Waren Sie schon einmal in Dresden? Als ich vor Jahren dort war, ist mir die dortige Selbstverliebtheit in die eigene Stadt aufgefallen. Ich fand das aber gar nicht so schlecht wie es sich anhört, sondern war eher ein bisschen neidisch. Denn wenn man im Bergischen nach dem Weg fragt, bekommt man zwar eine solide Antwort, aber nicht noch Tipps, was man sich unbedingt noch im schönen Städtedreieck – dem schönsten, das es in Deutschland gibt – noch ansehen müsse.

Und dann kam Uwe Schneidewind. „Ohne Pathos geht es bei mir nicht“, sagte er in der Pressekonferenz zur Vorstellung des Programms „Fokus Wuppertal“. Ja, an der einen oder anderen Stelle kam er schon sehr pathetisch rüber – was aber erstaunlicherweise ebenfalls nicht unangenehm war. Denn man spürt, dass es ihm um die Stadt geht, die er offensichtlich mag.

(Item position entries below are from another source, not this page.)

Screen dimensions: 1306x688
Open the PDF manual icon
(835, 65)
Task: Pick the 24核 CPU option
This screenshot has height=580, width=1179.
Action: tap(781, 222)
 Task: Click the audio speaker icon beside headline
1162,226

Und das tut der geschundenen Seele der Wuppertaler gut, zumal Schneidewind weder hier geboren noch aufgewachsen ist, sondern „nur“ die letzten zehn Jahre verbracht hat. Er kann die Dinge von außen betrachten und sieht vor allem die guten Seiten. Das haben wir entweder verlernt oder wir sind müde, die Stadt immer wieder vor anderen, die sie von innen oder außen schlecht machen, zu verteidigen.

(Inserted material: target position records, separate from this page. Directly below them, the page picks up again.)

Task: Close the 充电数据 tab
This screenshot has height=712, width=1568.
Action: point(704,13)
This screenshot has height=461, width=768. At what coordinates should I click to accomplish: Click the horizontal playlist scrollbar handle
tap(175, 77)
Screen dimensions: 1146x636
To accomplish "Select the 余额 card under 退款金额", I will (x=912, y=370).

An dieser Stimmung etwas zu ändern, hat sich Schneidewind (neben vielen anderen Dingen) vorgenommen. Ob er das schafft, lassen wir offen – nach gerade einmal 100 Tagen kann man das nicht vollbringen. In fünf Jahren aber vielleicht schon.

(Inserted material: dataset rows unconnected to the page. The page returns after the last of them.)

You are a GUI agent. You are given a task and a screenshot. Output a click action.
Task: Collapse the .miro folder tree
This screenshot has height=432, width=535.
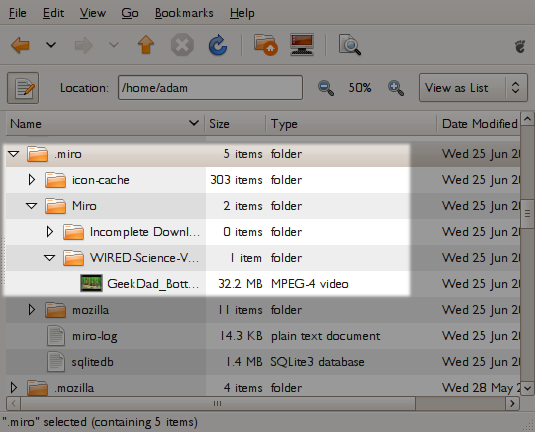(14, 154)
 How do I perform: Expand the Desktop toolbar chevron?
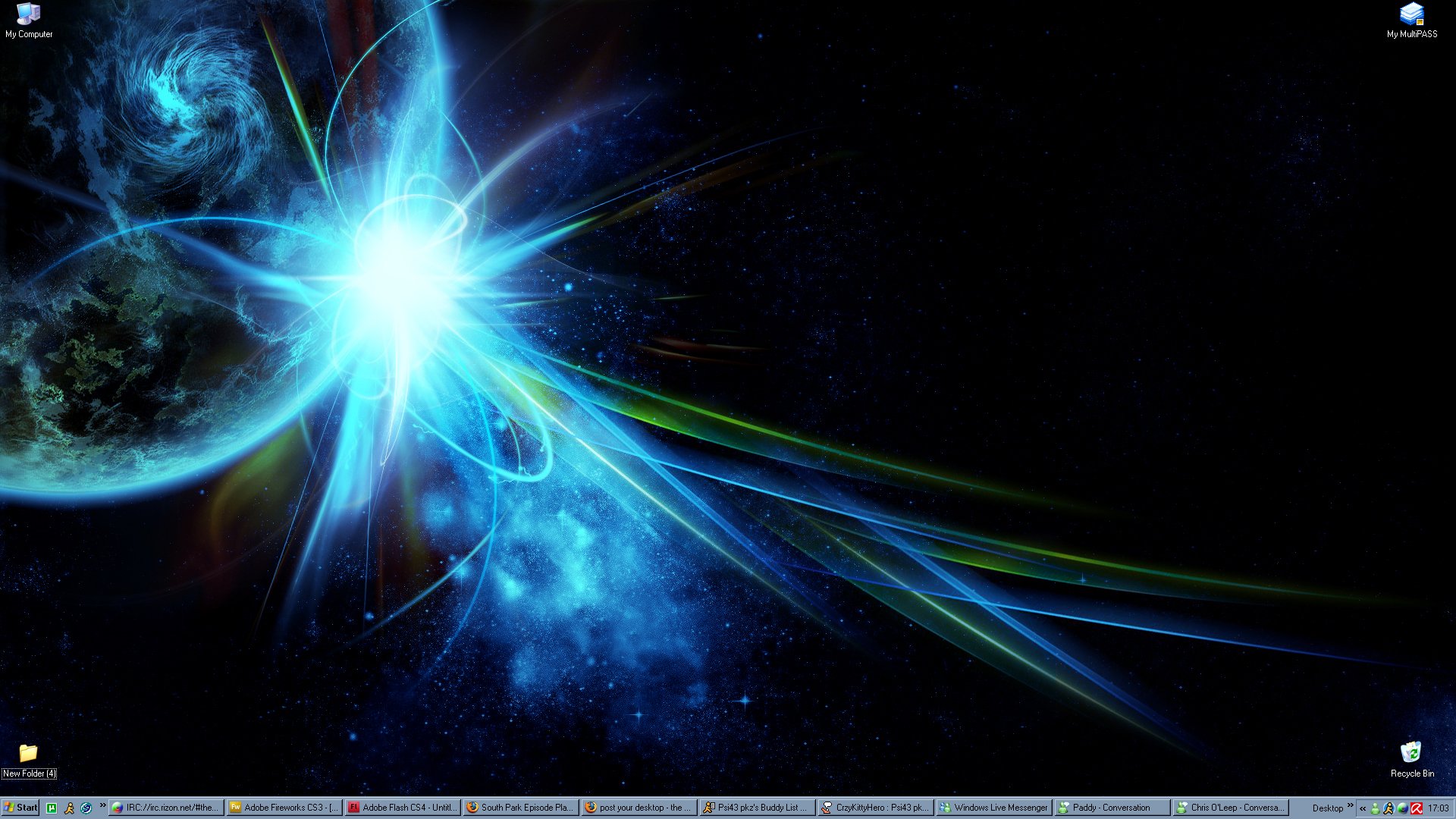(x=1350, y=805)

Diese ersten Tage hat er vor allem in der Stadtverwaltung verbracht und war deshalb für die Bürgerinnen und Bürger, die nicht so Internet-affin sind wie er selbst, kaum wahrnehmbar. Das hatte ganz Wuppertal-typisch wieder viel Nörgelei hervorgerufen. Wenn er aber diese Nörgler mit seinem Pathos, ich würde es vielleicht eher Begeisterung nennen, mitnehmen kann, dann haben wir schon viel geschafft.